## What to do
Would you transcribe each entry precisely as it stands, setting aside any images?
================================
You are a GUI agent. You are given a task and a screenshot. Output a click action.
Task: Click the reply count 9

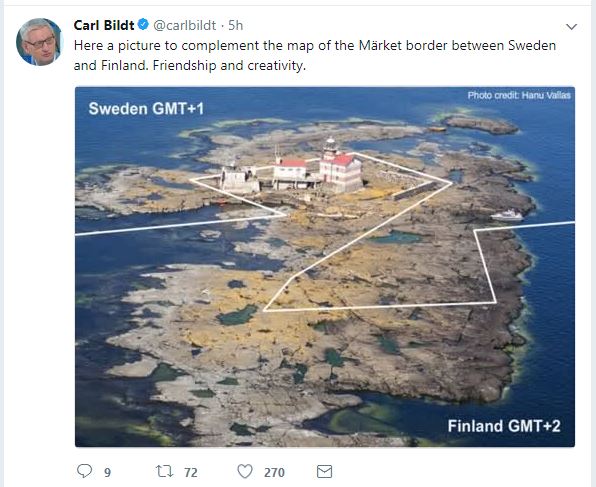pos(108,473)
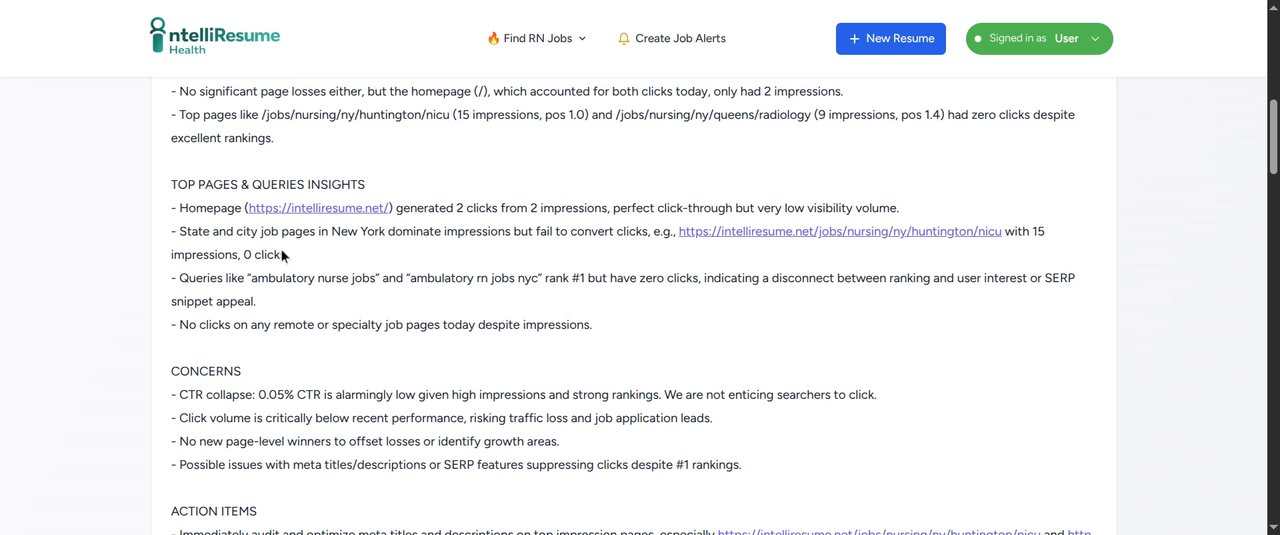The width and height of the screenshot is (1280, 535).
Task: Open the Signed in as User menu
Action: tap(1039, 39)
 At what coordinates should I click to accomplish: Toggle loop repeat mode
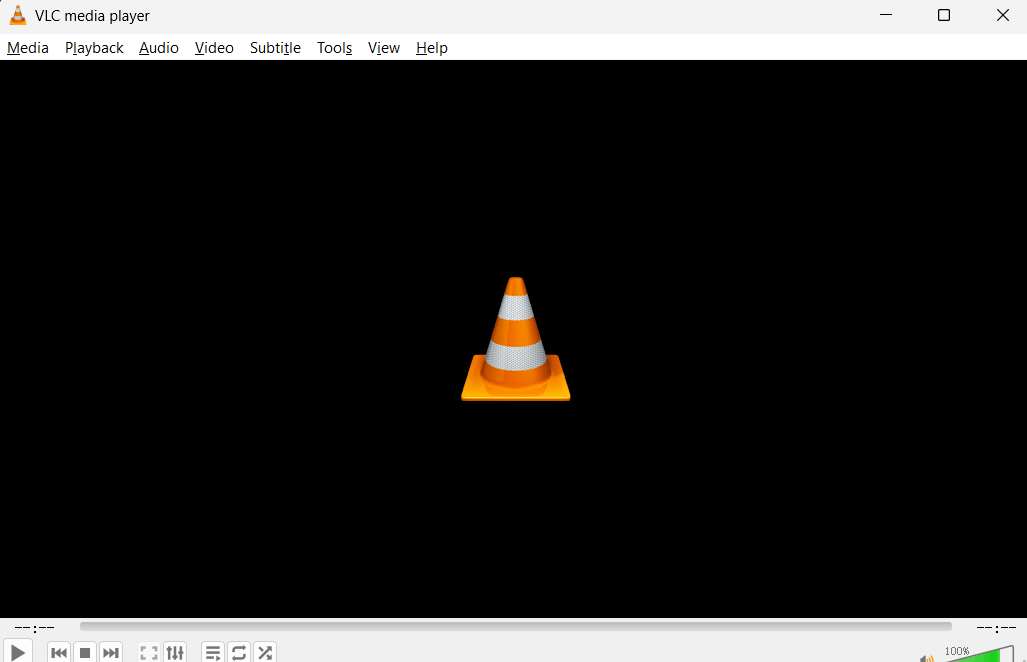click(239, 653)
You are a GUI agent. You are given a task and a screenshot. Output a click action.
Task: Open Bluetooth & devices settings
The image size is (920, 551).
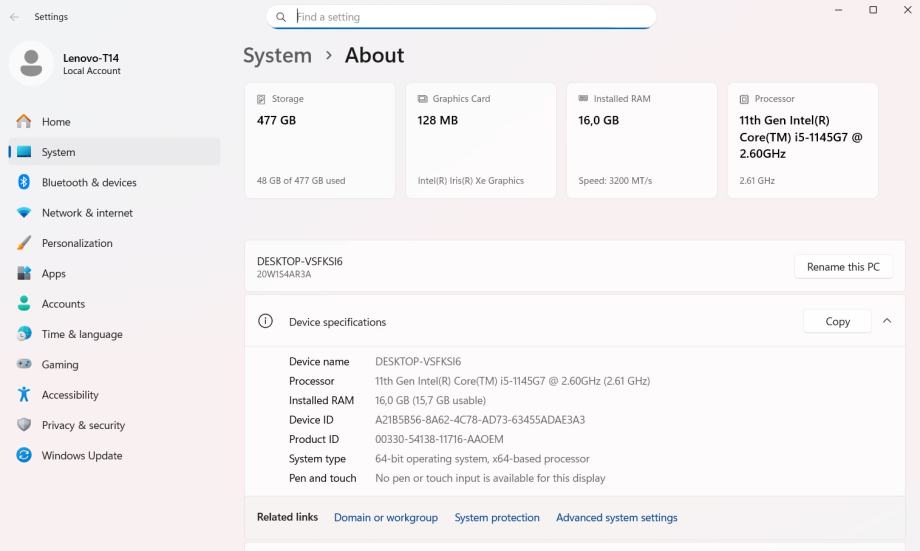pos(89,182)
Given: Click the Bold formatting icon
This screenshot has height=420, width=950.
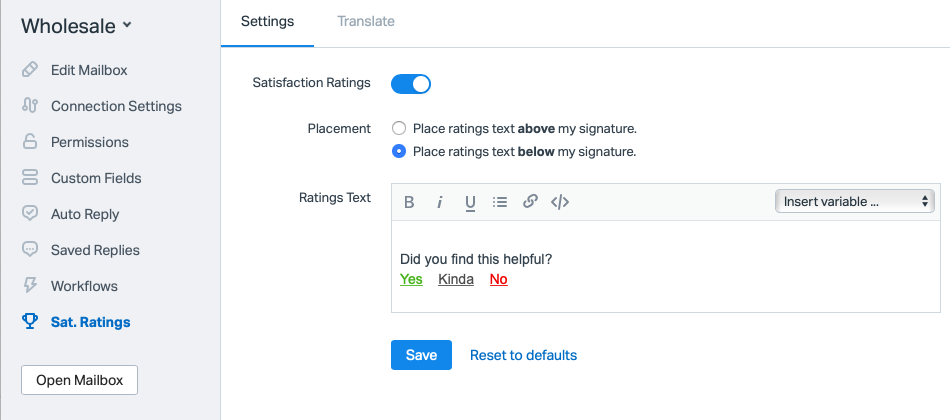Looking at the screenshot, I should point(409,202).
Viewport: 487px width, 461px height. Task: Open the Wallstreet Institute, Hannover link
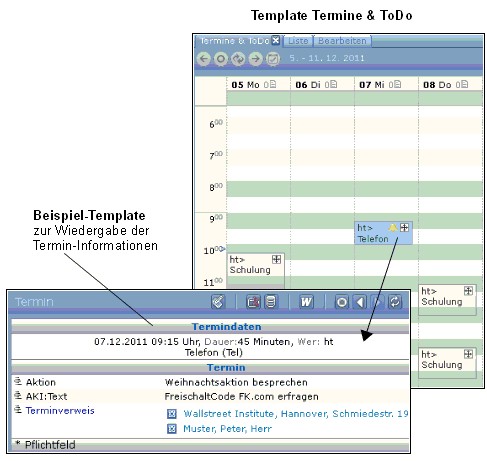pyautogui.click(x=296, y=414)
================================
## Finished exercise
You are a GUI agent. You are given a task and a screenshot. Output a click action.
Task: Click the reply count 9

pos(108,473)
The width and height of the screenshot is (1280, 535).
Task: Open the Signed in as User menu
Action: tap(1039, 39)
 At what coordinates should I click to accomplish: Toggle loop repeat mode
click(239, 653)
You are a GUI agent. You are given a task and a screenshot. Output a click action.
Task: Open Bluetooth & devices settings
The image size is (920, 551).
pos(89,182)
Given: Click the Bold formatting icon
This screenshot has height=420, width=950.
Looking at the screenshot, I should point(409,202).
Viewport: 487px width, 461px height. Task: Open the Wallstreet Institute, Hannover link
pyautogui.click(x=296, y=414)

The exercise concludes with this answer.